• _Excerpt_:

COMPARING THE MECHANICAL PROPERTIES OF CLL B-CELLS WITH HEALTHY B-CELLS USING ATOMIC FORCE MICROSCOPY

Chronic lymphocytic leukemia (CLL), the most common leukemia in Western countries, is characterized by the clonal proliferation and accumulation of B-cells lymphocytes in the blood, bone marrow, lymph nodes, and spleen. CLL cells resemble normal lymphocytes under the microscope; however some cells are fragile when smeared onto a glass slide, giving rise to many broken cells, which are called "smudge" cells. The appearance of smudge cells suggests that the mechanical properties of malignant B-CLL cells are altered. Investigation of changes in cell membrane mechanical properties can provide better understanding of biophysical changes in leukemia cells, such as deformability, spreading of the cells, and interaction with microenvironment.

Atomic force microscopy (AFM) has become an important tool for quantifying mechanical properties of various biological materials. The aim of this research is to characterize the mechanical properties of malignant B-CLL cells in comparison with healthy B-cells using the AFM instrument.

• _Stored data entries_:
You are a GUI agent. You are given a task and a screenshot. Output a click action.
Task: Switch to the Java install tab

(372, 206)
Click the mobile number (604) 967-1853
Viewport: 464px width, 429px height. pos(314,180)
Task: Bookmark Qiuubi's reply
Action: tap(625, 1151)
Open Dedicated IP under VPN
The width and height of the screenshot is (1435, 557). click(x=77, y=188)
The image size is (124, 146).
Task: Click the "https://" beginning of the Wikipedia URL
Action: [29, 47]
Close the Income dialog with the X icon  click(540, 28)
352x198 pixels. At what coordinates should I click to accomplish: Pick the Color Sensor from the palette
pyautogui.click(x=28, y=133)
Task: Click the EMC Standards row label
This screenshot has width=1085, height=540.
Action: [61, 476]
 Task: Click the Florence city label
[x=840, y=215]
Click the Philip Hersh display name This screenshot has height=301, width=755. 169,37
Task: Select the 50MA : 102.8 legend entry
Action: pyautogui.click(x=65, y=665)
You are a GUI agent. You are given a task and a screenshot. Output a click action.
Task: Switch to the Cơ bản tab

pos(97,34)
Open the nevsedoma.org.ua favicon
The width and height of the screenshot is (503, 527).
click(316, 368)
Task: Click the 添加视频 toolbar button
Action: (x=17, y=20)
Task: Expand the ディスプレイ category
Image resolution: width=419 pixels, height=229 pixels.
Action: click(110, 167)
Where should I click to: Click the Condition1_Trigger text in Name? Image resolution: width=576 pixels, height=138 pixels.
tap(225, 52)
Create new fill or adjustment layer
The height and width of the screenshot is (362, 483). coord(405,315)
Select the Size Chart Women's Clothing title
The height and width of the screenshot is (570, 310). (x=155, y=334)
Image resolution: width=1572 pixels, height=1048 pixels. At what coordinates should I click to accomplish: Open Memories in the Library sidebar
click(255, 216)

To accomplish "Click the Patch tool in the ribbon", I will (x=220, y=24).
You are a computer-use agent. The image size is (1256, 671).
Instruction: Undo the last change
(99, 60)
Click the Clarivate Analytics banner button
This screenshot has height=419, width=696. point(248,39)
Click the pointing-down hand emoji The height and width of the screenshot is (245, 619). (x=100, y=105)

• _Study questions_:
1. Name every site where the text on CLL cell mechanics says B-cell lymphocytes accumulate.
2. Extend the text on the mechanical properties of CLL B-cells, picking up right after its final sentence.

• _Answers per task_:
1. Blood, bone marrow, lymph nodes, and spleen.

2.
A ficoll gradient and negative selection of B-cells were used to isolate B-cells from blood samples. AFM was used to measure the Young modulus of a single cell trapped in micro wells made by lithography.

For the healthy B-cells, we measured 50±16 Pa for the cell surface and 188±60 Pa for internal cell components (n = 40). The Young modulus for the B-CLL was 85±39 Pa for the cell surface, and 329±159 for the internal cell components (n=31).

Our results demonstrate that malignant B-CLL cells have lower Young modulus than healthy B-cells for both the cell surface and internal components. This may indicate a lower elasticity of malignant cells, and provide insight on the dynamics of B-CLL smearing.